Apparently climate change could cost Ontario billyuns of dollars. Like billyuns, man. See “In a new report tabled Tuesday at Queen’s Park, the Financial Accountability Office predicted extreme rainfall, heat and quickening freeze-thaw cycles will ravage public buildings like hospitals, schools, public transit systems, universities, colleges and government offices.” Ravage! Yikes. We’re in a heap of trouble, folks. Uh, except for one thing. The estimated costs of all this climate damage is chump change compared to what we’re throwing at climate policies that won’t do anything to stop it anyway.
Indeed the ravaging costs are a rounding error to the most indebted sub-national jurisdiction in the world. To get a sense of the true scale of government spending, including in Ontario, its latest budget web page begins by boasting of spewing $51 billion on just one issue and it’s not climate. Then, as modern budgets will, it rambles on about how incredibly great and focus-grouped the spending plan is under this regime, while mentioning in passing that spending is now around $186 billion, revenue only $154 but what the heck it’s only money so borrowing $32 billion a year is prudence. (As is $13 billion a year in interest alone.) As usual, spending is rising quickly, even excluding COVID-specific items, but will level off in a few years because we’re the best.
So what’s in this ravaging report about buildings crumbling and budgets going with them? Well, it seems that the Ontario government owns about $254 billion worth of buildings and other facilities, and it would cost about $10 billion a year to maintain them properly, which they currently aren’t. But if the world ends due to climate breakdown, the Star hyperventilates, the number could rise by nearly $6 billion.

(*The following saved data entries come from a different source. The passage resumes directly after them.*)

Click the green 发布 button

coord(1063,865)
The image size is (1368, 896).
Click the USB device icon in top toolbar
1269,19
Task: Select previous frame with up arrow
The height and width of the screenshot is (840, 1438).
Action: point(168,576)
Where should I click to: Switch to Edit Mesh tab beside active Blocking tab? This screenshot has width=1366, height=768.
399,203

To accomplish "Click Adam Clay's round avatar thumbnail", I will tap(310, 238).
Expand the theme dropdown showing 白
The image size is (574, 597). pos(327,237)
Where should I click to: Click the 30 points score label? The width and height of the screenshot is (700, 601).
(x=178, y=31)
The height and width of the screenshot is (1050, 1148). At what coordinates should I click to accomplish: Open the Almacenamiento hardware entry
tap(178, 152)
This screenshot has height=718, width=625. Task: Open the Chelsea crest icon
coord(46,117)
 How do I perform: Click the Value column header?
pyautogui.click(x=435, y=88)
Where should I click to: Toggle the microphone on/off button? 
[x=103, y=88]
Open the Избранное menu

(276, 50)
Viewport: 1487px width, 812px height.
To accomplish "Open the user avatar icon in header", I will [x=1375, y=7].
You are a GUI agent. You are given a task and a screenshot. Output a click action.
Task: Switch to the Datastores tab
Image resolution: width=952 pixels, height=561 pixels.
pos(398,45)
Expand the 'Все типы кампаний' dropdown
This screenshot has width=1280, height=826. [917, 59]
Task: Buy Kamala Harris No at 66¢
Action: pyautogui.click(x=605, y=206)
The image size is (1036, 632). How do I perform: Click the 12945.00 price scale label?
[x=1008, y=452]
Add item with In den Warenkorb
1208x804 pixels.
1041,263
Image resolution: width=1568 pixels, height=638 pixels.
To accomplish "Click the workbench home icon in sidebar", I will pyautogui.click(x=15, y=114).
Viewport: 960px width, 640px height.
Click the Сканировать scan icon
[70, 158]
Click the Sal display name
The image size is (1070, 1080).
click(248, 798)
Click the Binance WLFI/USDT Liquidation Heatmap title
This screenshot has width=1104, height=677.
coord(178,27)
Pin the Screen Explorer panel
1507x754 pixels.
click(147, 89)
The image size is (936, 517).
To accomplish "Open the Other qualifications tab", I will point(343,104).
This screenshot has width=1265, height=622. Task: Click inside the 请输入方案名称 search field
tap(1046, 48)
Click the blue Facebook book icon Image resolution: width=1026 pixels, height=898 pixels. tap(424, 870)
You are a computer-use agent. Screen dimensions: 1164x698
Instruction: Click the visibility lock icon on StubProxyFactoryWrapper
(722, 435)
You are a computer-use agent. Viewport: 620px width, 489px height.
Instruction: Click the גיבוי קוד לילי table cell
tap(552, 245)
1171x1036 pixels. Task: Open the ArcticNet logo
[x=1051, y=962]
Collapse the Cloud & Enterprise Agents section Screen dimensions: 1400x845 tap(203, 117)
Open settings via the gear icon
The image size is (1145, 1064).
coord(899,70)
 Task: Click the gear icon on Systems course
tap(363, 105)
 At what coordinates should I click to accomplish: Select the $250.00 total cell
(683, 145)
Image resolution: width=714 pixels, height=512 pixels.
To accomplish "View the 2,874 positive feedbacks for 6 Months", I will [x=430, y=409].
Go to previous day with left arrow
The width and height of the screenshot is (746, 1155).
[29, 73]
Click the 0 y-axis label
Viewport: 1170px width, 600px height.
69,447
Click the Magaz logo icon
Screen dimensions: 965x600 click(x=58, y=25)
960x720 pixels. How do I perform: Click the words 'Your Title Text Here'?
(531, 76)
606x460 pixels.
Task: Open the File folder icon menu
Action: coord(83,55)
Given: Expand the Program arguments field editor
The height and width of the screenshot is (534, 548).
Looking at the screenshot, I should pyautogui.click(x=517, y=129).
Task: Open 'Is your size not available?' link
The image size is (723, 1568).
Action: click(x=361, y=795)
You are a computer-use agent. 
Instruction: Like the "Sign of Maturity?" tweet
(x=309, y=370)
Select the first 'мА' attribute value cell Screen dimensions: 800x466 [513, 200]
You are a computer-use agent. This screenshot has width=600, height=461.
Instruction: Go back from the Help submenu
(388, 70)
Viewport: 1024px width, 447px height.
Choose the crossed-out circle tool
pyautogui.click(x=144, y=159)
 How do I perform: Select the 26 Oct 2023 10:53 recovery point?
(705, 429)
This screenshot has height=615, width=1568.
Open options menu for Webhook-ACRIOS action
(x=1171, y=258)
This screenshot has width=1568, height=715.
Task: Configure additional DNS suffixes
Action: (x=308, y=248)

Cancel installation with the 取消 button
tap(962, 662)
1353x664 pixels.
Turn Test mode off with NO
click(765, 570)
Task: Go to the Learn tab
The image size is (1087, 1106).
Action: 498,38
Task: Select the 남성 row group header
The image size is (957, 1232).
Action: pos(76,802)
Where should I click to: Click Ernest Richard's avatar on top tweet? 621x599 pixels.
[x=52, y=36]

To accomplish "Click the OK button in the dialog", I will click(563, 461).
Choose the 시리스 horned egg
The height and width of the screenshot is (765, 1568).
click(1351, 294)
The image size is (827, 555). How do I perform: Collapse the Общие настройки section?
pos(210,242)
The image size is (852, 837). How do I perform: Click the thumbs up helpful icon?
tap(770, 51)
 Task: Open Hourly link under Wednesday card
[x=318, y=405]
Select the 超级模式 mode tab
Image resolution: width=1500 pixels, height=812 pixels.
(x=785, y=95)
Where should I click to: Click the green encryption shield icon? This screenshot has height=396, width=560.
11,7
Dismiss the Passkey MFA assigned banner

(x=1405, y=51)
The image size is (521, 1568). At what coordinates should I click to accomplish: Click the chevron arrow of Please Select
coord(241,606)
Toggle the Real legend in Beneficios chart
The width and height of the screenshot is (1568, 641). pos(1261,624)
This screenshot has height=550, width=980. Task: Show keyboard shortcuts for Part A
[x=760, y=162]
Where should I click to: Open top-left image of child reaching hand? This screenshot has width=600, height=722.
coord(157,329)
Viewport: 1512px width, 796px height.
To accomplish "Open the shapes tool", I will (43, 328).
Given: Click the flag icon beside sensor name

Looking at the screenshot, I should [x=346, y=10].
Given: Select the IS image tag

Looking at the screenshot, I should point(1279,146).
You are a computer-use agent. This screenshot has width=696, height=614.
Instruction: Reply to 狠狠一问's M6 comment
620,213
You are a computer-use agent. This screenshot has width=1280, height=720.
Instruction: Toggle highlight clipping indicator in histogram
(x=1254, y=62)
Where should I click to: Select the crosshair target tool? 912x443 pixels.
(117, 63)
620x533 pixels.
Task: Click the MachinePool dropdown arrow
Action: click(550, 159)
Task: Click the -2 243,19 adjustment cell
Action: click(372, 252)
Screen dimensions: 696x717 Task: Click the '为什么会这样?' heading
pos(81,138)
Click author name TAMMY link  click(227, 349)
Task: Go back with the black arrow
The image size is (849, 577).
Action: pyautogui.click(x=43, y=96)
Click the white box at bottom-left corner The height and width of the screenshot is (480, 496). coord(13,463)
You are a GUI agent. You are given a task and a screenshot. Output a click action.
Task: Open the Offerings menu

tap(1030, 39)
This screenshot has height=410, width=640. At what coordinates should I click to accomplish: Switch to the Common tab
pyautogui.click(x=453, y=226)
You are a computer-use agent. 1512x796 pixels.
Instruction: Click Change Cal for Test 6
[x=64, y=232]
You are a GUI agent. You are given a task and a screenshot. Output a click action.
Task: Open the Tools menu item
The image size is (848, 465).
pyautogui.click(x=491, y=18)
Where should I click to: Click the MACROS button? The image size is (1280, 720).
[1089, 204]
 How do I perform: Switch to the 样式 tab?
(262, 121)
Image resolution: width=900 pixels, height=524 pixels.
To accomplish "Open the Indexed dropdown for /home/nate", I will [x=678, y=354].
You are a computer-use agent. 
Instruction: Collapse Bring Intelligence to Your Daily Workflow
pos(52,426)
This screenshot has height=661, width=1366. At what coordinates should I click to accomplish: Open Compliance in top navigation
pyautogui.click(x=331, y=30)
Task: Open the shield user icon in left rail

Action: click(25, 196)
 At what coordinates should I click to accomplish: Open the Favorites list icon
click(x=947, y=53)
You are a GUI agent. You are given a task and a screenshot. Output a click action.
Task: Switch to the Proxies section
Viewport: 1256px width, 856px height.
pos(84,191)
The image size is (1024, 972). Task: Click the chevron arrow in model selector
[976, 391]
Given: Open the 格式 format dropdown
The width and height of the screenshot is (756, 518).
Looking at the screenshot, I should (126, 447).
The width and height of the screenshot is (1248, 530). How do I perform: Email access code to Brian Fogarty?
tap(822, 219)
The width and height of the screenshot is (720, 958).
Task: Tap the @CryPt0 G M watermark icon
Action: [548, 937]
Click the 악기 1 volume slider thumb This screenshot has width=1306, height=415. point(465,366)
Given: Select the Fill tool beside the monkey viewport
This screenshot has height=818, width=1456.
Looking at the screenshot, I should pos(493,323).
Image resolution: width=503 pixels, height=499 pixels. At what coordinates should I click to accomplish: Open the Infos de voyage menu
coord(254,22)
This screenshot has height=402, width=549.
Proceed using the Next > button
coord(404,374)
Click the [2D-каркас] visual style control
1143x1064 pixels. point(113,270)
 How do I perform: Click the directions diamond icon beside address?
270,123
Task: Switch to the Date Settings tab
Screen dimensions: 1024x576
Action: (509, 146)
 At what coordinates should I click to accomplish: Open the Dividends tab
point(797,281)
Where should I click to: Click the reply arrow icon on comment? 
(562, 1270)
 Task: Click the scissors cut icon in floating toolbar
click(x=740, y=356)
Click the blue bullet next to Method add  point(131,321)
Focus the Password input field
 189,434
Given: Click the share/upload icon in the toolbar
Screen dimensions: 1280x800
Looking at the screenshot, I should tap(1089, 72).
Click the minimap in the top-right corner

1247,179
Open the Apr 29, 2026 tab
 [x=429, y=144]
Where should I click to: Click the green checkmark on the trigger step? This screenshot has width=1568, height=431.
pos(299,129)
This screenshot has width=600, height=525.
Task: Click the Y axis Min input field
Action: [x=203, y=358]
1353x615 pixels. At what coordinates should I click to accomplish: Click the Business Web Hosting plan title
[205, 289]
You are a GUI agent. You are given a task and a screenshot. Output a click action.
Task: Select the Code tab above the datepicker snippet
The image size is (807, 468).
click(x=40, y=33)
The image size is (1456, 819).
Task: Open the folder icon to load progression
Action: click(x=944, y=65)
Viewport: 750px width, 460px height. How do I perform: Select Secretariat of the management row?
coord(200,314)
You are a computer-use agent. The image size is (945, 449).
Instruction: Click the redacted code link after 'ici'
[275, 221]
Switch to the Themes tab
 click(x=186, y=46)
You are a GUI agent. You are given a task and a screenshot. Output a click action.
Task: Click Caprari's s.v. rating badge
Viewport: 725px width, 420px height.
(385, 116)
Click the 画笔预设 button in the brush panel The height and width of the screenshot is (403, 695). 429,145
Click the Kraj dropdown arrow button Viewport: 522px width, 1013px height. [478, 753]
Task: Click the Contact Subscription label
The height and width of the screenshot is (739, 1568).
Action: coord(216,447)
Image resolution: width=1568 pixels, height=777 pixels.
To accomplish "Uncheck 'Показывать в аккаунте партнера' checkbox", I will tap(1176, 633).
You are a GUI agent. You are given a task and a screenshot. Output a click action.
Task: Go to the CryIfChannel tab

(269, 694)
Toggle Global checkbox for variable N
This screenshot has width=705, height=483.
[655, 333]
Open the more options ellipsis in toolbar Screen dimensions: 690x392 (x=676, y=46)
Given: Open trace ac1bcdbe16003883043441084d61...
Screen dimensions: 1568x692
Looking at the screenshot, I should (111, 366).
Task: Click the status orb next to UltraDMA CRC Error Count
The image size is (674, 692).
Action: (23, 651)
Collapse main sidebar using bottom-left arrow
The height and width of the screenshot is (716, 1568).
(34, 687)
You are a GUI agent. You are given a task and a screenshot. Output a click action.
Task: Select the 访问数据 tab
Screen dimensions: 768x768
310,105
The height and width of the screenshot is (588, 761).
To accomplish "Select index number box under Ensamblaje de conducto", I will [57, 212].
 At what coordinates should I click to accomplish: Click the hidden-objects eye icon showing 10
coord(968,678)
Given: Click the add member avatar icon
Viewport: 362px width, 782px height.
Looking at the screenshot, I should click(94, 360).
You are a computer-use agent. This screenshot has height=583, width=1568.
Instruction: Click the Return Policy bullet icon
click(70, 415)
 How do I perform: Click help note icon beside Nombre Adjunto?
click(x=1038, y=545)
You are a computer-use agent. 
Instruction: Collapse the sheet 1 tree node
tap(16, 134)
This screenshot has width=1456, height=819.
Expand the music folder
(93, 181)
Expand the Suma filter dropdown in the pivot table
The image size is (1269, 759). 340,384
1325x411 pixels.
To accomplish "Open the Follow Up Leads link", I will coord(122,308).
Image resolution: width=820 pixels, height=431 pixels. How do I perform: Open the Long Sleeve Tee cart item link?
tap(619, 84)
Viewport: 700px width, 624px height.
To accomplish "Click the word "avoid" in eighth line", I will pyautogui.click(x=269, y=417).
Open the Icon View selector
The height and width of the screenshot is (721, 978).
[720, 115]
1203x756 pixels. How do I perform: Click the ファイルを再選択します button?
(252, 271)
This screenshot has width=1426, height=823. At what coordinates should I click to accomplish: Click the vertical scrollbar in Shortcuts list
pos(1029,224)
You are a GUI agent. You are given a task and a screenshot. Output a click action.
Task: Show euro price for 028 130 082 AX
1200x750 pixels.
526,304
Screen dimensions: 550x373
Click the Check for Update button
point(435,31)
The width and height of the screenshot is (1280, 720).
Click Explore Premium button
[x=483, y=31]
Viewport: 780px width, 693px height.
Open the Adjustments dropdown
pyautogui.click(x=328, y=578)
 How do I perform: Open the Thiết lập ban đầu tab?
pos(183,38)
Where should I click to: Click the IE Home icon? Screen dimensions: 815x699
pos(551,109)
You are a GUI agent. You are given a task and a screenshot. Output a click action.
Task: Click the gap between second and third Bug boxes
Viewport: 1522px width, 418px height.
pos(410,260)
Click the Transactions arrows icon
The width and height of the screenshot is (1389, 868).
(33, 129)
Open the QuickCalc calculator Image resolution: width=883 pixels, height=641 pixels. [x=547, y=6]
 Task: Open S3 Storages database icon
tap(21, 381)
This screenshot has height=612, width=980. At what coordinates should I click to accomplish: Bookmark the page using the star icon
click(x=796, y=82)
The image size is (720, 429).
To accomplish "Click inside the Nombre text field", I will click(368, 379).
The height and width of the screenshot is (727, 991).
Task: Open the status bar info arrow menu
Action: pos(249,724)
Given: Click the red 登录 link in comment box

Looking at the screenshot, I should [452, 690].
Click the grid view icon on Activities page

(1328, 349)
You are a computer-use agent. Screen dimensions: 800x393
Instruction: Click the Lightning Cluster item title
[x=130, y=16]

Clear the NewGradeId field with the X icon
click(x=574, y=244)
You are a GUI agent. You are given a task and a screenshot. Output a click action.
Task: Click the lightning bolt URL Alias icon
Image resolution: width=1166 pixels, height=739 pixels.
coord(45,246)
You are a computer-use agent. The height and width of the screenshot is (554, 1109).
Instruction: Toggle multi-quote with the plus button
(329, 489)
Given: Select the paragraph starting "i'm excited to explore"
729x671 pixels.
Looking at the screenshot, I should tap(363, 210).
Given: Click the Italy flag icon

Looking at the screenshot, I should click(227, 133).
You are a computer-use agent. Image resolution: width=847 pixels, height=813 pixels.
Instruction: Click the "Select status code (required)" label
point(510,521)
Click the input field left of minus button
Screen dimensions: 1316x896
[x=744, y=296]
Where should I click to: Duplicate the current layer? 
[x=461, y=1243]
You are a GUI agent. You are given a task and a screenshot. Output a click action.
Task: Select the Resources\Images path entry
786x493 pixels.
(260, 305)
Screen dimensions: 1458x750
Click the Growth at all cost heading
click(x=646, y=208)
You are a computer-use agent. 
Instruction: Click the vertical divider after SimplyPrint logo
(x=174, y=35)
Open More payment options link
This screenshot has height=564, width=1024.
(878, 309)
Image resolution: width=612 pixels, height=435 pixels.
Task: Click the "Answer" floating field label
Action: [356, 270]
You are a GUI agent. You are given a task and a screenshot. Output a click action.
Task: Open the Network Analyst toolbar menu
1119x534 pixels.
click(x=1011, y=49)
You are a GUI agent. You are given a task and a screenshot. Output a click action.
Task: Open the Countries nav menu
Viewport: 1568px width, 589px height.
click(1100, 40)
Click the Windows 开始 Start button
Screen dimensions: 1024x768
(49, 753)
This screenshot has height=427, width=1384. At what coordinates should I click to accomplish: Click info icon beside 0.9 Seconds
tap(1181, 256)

Six billion a year? Well, um, no. “Even in a scenario where greenhouse gas emissions peak in the 2040s and then rapidly decline, he [financial accountability officer Peter Weltman] predicted an additional $800 million annually in maintenance costs. If emissions continue to rise, it could be an extra $1.5 billion a year.” So it’s $6 billion over nine years. Which is just peanuts to the most indebted subnational entity in the world.
Indeed spending in Ontario, again not counting the COVID explosion, is already prudently rising by between five and nine billion a year. So what’s another $800 million? And what’s “ravaged” anyway? London in the Blitz, perhaps. Your village after Genghis Khan drops by. Banda Aceh after the 2004 tsunami. Not the John P. Robarts Research Library if the temperature goes up another 0.3°C.
According to the Star, “The fiscal office undertook the review in 2019 after a request from Green Leader Mike Schreiner, who said the findings underscore the ‘need to be honest with Ontarians about the costs of the climate crisis.’ ‘It is abundantly clear: the cost of inaction far exceeds the cost of climate action. Climate change is nature’s tax on everything,’ said Schreiner.” But not so fast.
The “cost of inaction,” if it means anything, should mean the difference between the damages from climate change if we do nothing, and the damages if we take action. But as every expert agrees, the actions we are thinking of taking are so minuscule in comparison to the scale of the issue they don’t change the outcome. So whatever the damages from climate change, they aren’t reduced by action, nor are they raised by inaction. So the costs of inaction are … zero.
Unlike climate “action.” Just taking the carbon tax as an example, Ontarians seem to use about 14 billion litres of gasoline a year, so if you imposed an 8.8 cent carbon tax per litre it would cost people in the province $1.2 billion a year. And that number only scratches the surface of the “cost of climate action,” which also includes a long list of even costlier policies. And those are just the start. If you want to raise the cost of gasoline sufficiently to cut consumption in half, the cost of your “climate action” is going to exceed this apocalyptic $800 million a year, or even $1.5 billion, many times over. Oops. Not to mention that behind the money is the stuff, and if you really took away Ontarians’ fossil fuels you’d cost them hundreds of billions a year in quality of life. All to save a mere $800 million on repairs, which you wouldn’t save anyway because the buildings will need the repairs either way.
In an apparently unrelated story, Eric Worrall says scientists say teach math. Specifically, nearly 600 (as of December 5) had signed an open letter stressing the importance of mathematics. “All of us have first-hand experience of the role that clear mathematical thinking has played in advancing information technology and American economic competitiveness.” And they worry that in the name of inclusion, and hipness, schools are neglecting calculus and algebra. Well, we’d like to put in a plea for teaching statistics, and then economics, so journalists don’t ravage you with hyperbolic prose about sums so small a government auditor would have trouble finding them.